As used herein, a “pharmaceutically acceptable carrier” means a pharmaceutically acceptable material, composition or carrier, such as a liquid or solid filler, diluent, excipient, solvent or encapsulating material, involved in carrying or transporting a compound(s) of the present disclosure within or to the subject such that it can perform its intended function. Typically, such compounds are carried or transported from one organ, or portion of the body, to another organ, or portion of the body. Each carrier must be “acceptable” in the sense of being compatible with the other ingredients of the formulation, and not injurious to the patient. Some examples of materials that can serve as pharmaceutically acceptable carriers include: sugars, such as lactose, glucose and sucrose; starches, such as corn starch and potato starch; cellulose, and its derivatives, such as sodium carboxymethyl cellulose, ethyl cellulose and cellulose acetate; powdered tragacanth; malt; gelatin; talc; excipients, such as cocoa butter and suppository waxes; oils, such as peanut oil, cottonseed oil, safflower oil, sesame oil, olive oil, corn oil and soybean oil; glycols, such as propylene glycol; polyols, such as glycerin, sorbitol, mannitol and polyethylene glycol; esters, such as ethyl oleate and ethyl laurate; agar; buffering agents, such as magnesium hydroxide and aluminum hydroxide; alginic acid; pyrogen-free water; isotonic saline; Ringer’s solution; ethyl alcohol; phosphate buffer solutions; and other non-toxic compatible substances employed in pharmaceutical formulations. As used herein “pharmaceutically acceptable carrier” also includes any and all coatings, antibacterial and antifungal agents, and absorption delaying agents, and the like that are compatible with the activity of the compound, and are physiologically acceptable to the subject. Supplementary active compounds can also be incorporated into the compositions.

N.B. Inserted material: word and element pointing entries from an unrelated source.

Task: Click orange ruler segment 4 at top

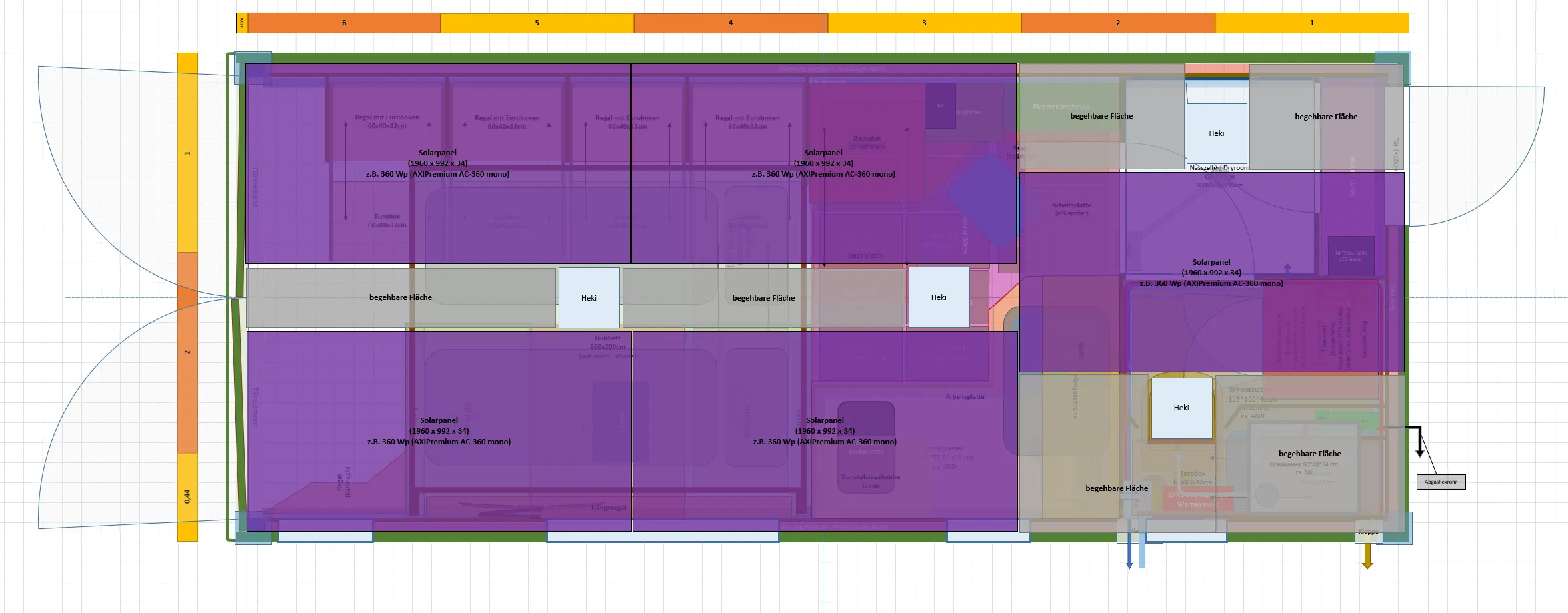Action: [730, 23]
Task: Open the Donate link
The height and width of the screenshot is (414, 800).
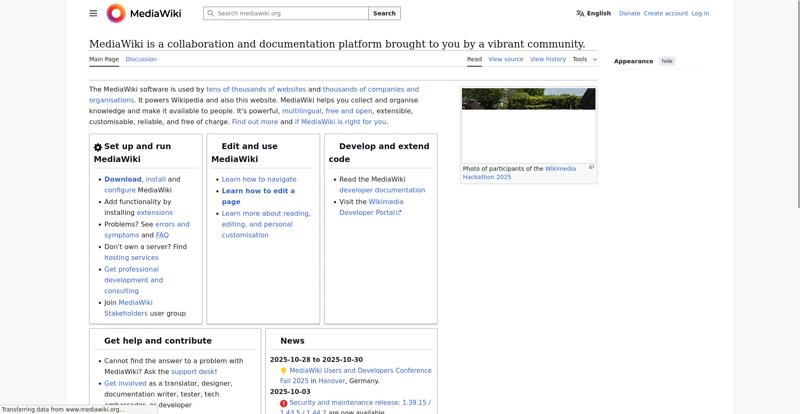Action: [x=629, y=14]
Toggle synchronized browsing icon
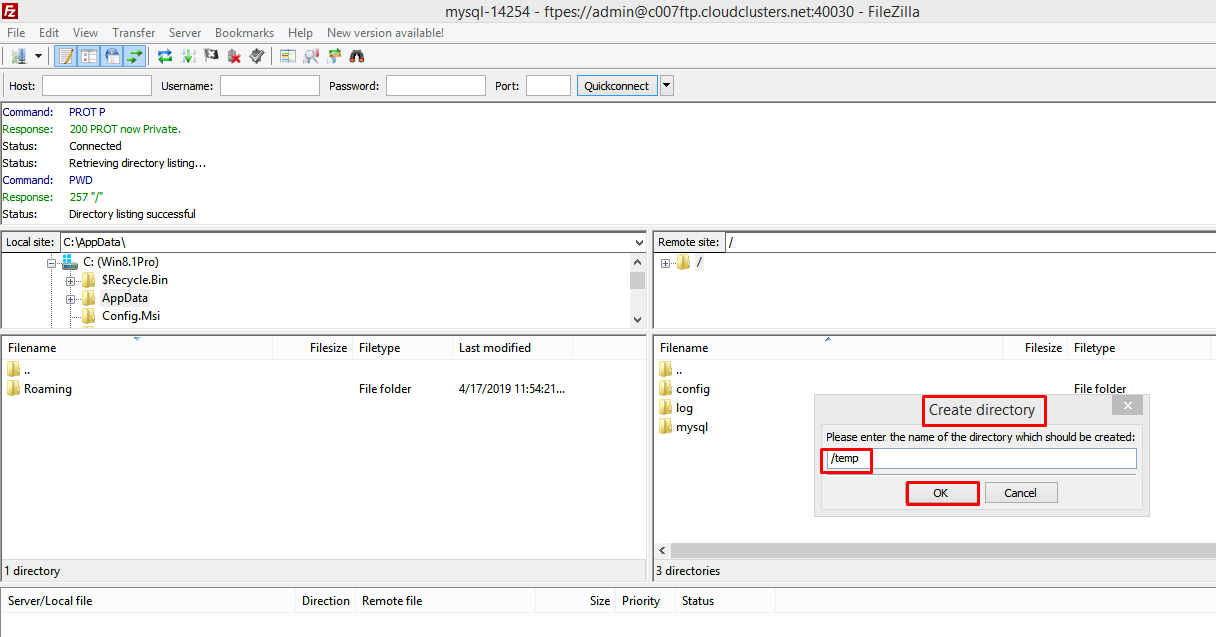 (x=334, y=56)
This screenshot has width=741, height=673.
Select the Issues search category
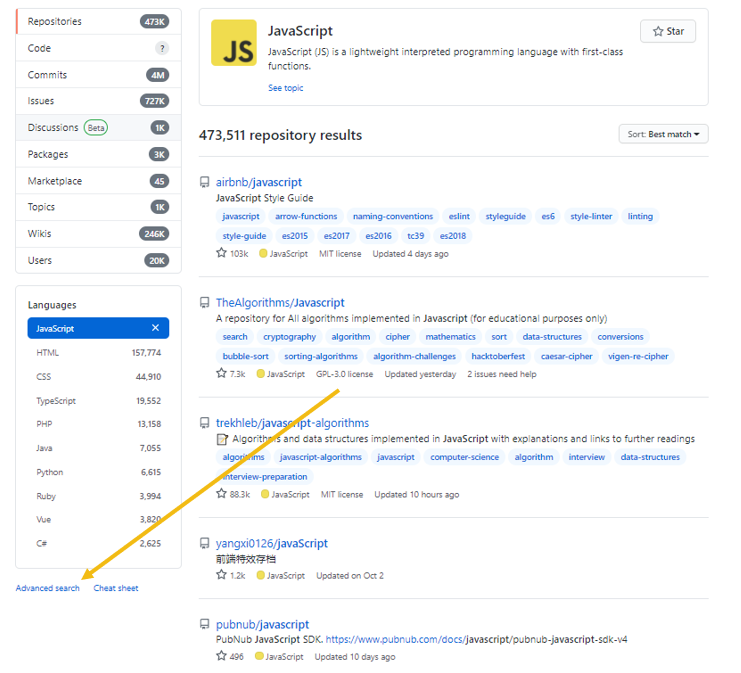[x=42, y=101]
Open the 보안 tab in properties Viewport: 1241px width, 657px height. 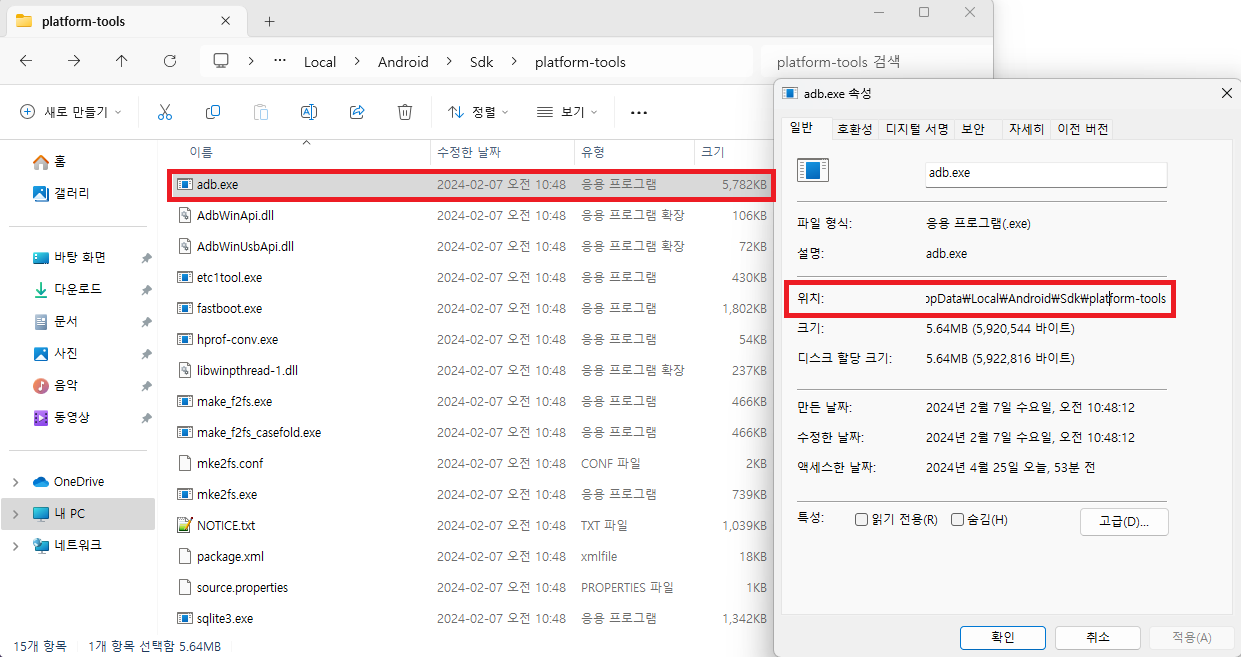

As used herein, the language “pharmaceutically acceptable salt” refers to a salt of the administered compounds prepared from pharmaceutically acceptable non-toxic acids, including inorganic acids, organic acids, solvates, hydrates, or clathrates thereof.

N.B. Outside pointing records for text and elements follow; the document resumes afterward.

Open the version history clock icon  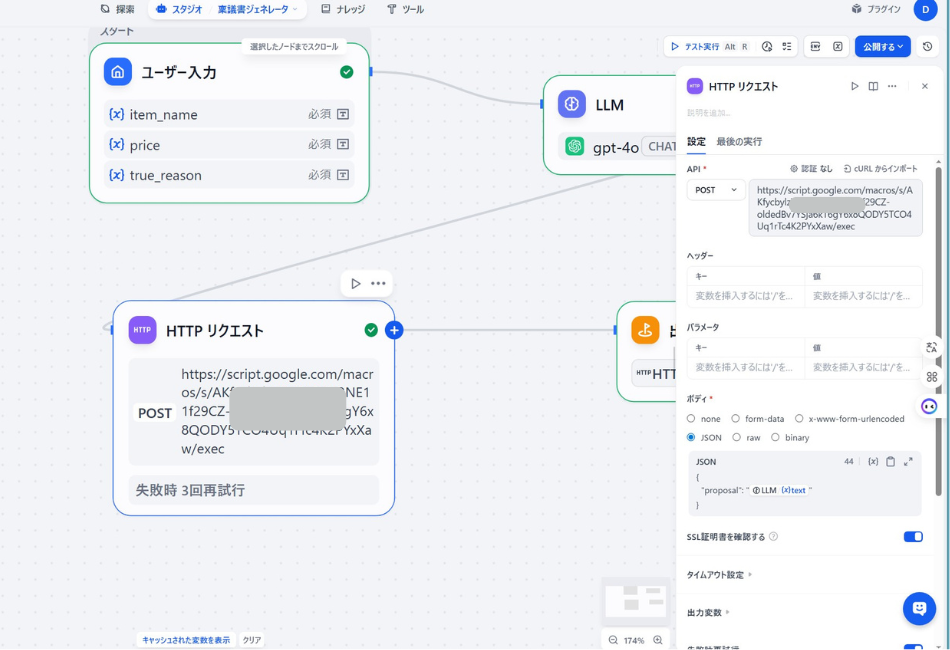[926, 46]
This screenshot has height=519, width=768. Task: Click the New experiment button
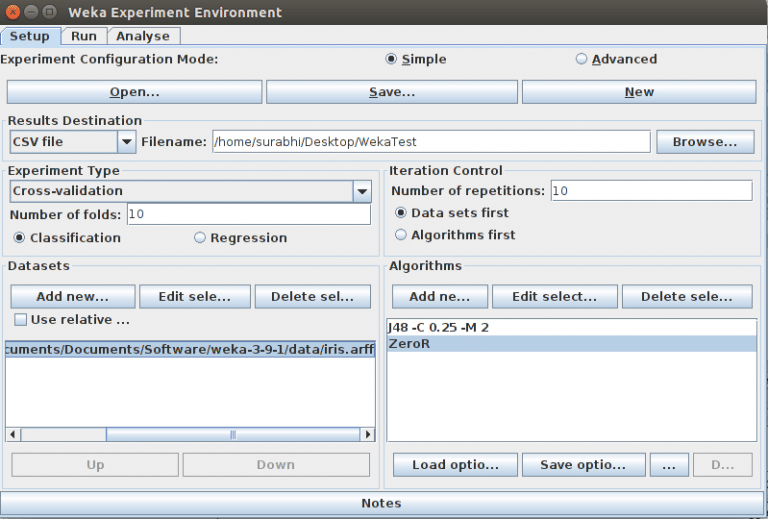(x=639, y=92)
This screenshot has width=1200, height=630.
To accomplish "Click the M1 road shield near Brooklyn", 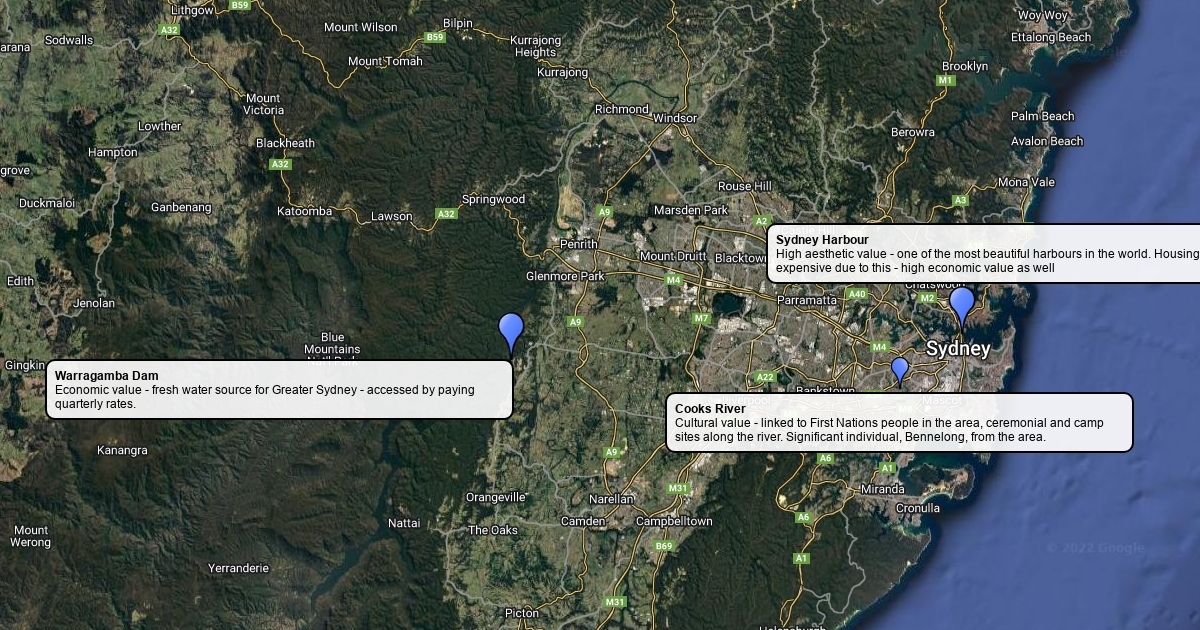I will (x=946, y=80).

As used herein, a viral strain is “resistant” to an antiviral agent if the minimum concentration necessary to inhibit the growth and/or kill the strain is higher than the average minimum concentration that inhibits the growth and/or kills other strains of the same virus. In certain embodiments, the minimum concentration of the antiviral agent necessary to inhibit the growth and/or kill the resistant strain is at least about 2 times higher, about 4 times higher, about 8 times higher, about 16 times higher, about 32 times higher, about 64 times higher, about 128 times higher, about 256 times higher, about 512 times higher, about 1,024 times higher, or about 2,048 times higher, about 10,000 times higher, or about 100,000 times higher than the average minimum concentration of the antiviral agent that inhibits the growth and/or kills other strains of the same virus.
By the term “specifically bind” or “specifically binds” as used herein is meant that a first molecule (e.g., an antibody) preferentially binds to a second molecule (e.g., a particular antigenic epitope), but does not necessarily bind only to that second molecule.

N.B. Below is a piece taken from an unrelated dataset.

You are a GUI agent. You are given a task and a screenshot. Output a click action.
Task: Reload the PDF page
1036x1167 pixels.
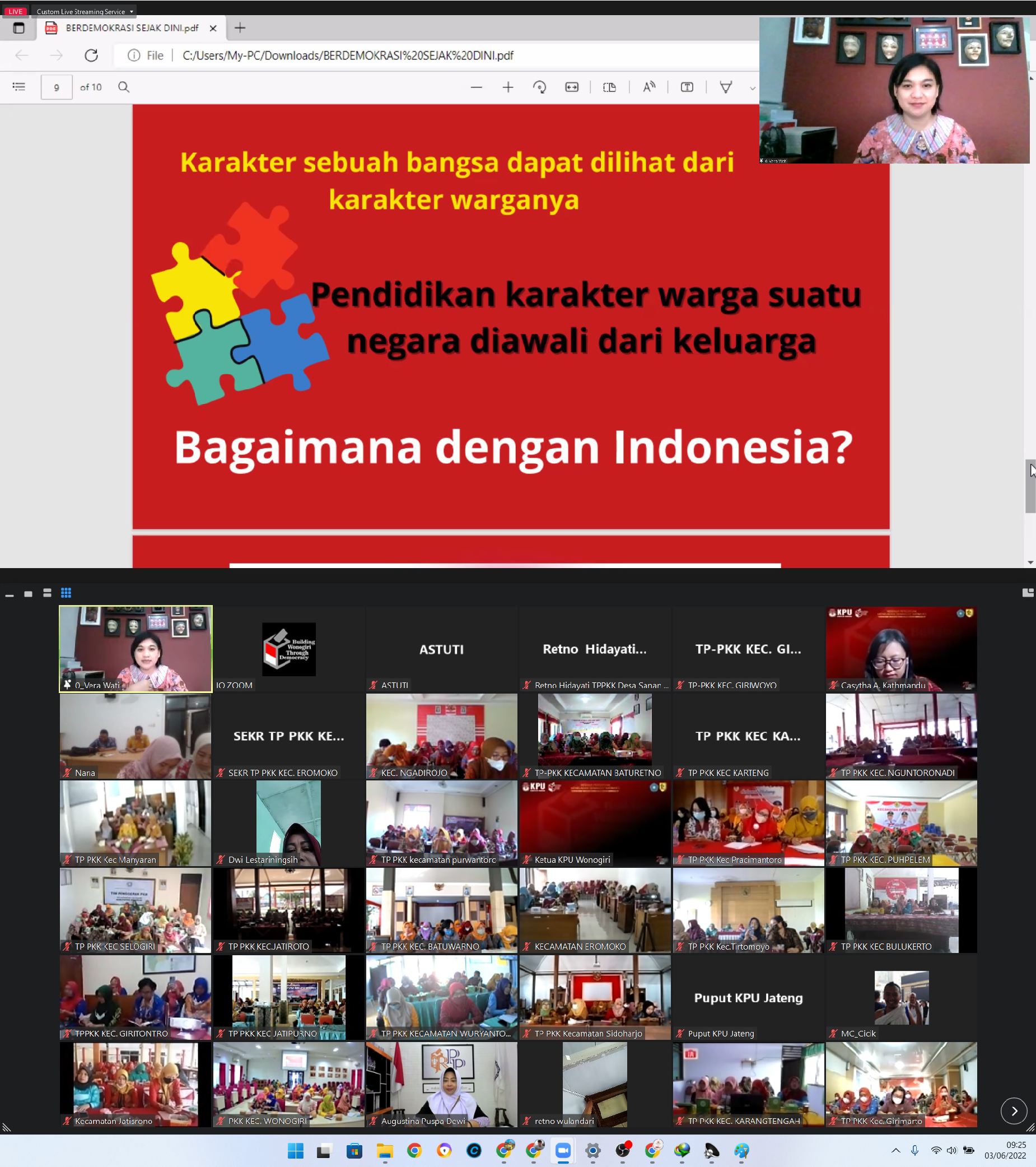[91, 55]
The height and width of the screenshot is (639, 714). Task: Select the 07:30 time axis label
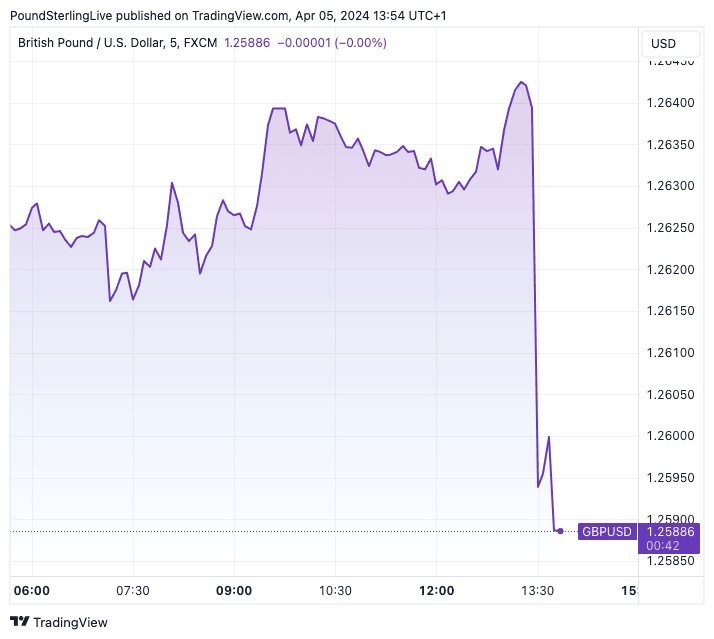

As used herein, the term “stapled” peptide refers to a peptide wherein the side chains of two or more amino acids are covalently linked through a linker. In certain embodiments, the term “stitched” peptide refers to a peptide wherein the side chains of three or more amino acids are covalently linked through a linker. As used herein, the term “stapled peptide” includes the term “stitched” peptide.
As used herein, the term “subject” or “patient” or “individual” includes humans and other animals, particularly mammals, and other organisms. Thus the methods are applicable to both human therapy and veterinary applications. In a specific embodiment, the patient is a mammal, and in certain embodiments the patient is human.
As used herein, the terms “treat,” “treating,” and “treatment,” refer to therapeutic or preventative measures described herein. The methods of “treatment” employ administration to a subject, in need of such treatment, a composition of the present disclosure, for example, a subject afflicted a disease or disorder, or a subject who is afflicted by any symptoms of the disease or disorder, in order to cure, delay, reduce the severity of, or ameliorate one or more symptoms of the disorder or recurring disorder, or in order to prolong the survival of a subject beyond that expected in the absence of such treatment.
Ranges: throughout this disclosure, various aspects of the present disclosure can be presented in a range format. It should be understood that the description in range format is merely for convenience and brevity and should not be construed as an inflexible limitation on the scope of the present disclosure. Accordingly, the description of a range should be considered to have specifically disclosed all the possible subranges as well as individual numerical values within that range. For example, description of a range such as from 1 to 6 should be considered to have specifically disclosed subranges such as from 1 to 3, from 1 to 4, from 1 to 5, from 2 to 4, from 2 to 6, from 3 to 6 etc., as well as individual numbers within that range, for example, 1, 2, 2.7, 3, 4, 5, 5.3, and 6. For example, a range of “about 0.1% to about 5%” or “about 0.1% to 5%” should be interpreted to include not just about 0.1% to about 5%, but also the individual values (e.g., 1%, 2%, 3%, and 4%) and the sub-ranges (e.g., 0.1% to 0.5%, 1.1% to 2.2%, 3.3% to 4.4%) within the indicated range. The statement “about X to Y” has the same meaning as “about X to about Y,” unless indicated otherwise. Likewise, the statement “about X, Y, or about Z” has the same meaning as “about X, about Y, or about Z,” unless indicated otherwise. This applies regardless of the breadth of the range.
The disclosure provides a compound comprising a stapled peptide of formula (I):
In certain embodiments, if Xaa1 is absent, then the at least one residue pair is not Xaa2-Xaa6.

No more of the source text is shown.